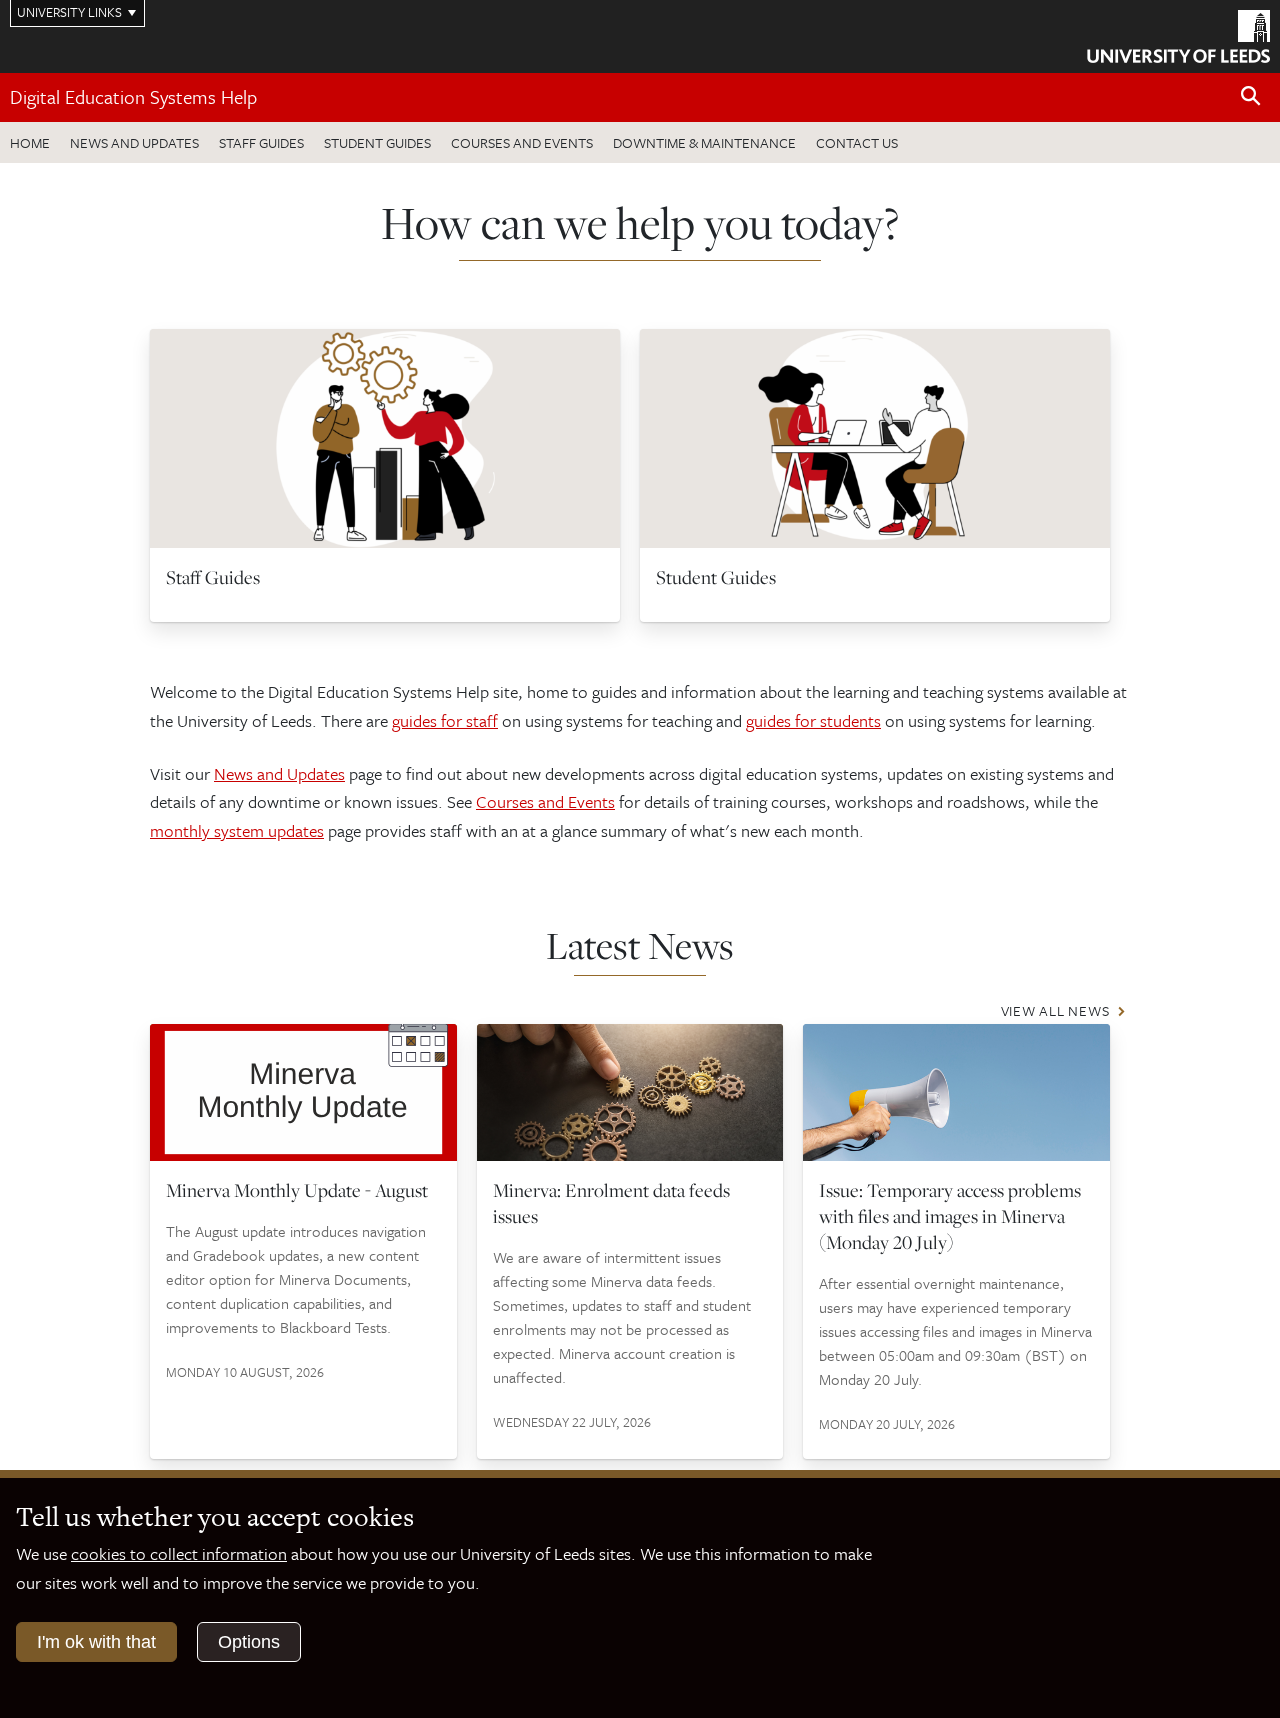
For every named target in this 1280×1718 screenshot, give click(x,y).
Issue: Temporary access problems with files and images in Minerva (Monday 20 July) (950, 1216)
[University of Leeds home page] (1178, 34)
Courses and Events (522, 142)
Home (30, 142)
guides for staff (445, 720)
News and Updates (134, 142)
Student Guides (377, 142)
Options (249, 1642)
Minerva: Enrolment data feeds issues (611, 1203)
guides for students (813, 720)
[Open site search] (1251, 96)
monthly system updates (237, 830)
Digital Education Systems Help (133, 96)
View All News (1055, 1010)
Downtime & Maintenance (704, 142)
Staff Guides (261, 142)
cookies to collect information (179, 1553)
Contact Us (857, 142)
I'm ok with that (96, 1642)
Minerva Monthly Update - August (297, 1190)
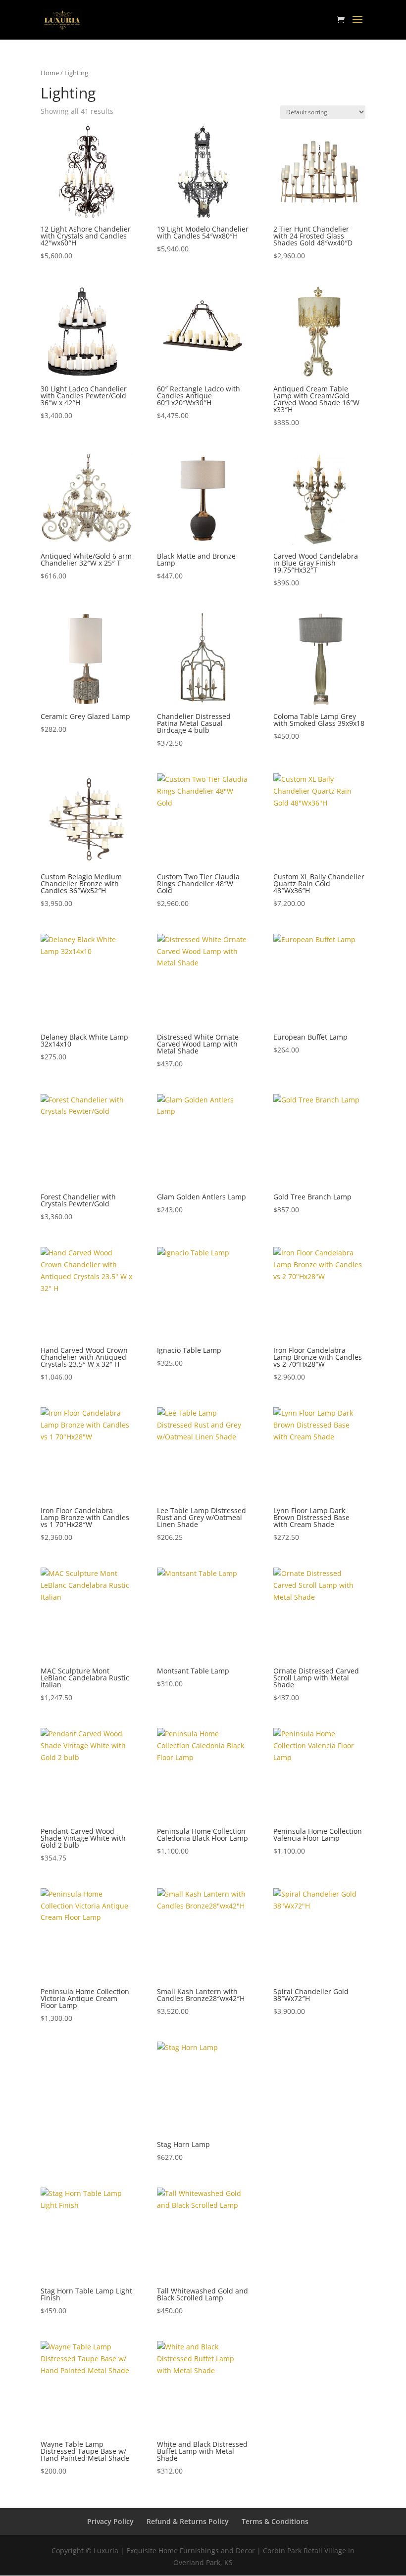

**Directions for this task:**
Once the pictures have been removed, reproduce each line of the material above exactly.

**Solved problem:**
For every named target in this 1280×1718 screenshot, give click(x,y).
Issue: Temporary access problems with files and images in Minerva (Monday 20 July) (950, 1216)
[University of Leeds home page] (1178, 34)
Courses and Events (522, 142)
Home (30, 142)
guides for staff (445, 720)
News and Updates (134, 142)
Student Guides (377, 142)
Options (249, 1642)
Minerva: Enrolment data feeds issues (611, 1203)
guides for students (813, 720)
[Open site search] (1251, 96)
monthly system updates (237, 830)
Digital Education Systems Help (133, 96)
View All News (1055, 1010)
Downtime & Maintenance (704, 142)
Staff Guides (261, 142)
cookies to collect information (179, 1553)
Contact Us (857, 142)
I'm ok with that (96, 1642)
Minerva Monthly Update - August (297, 1190)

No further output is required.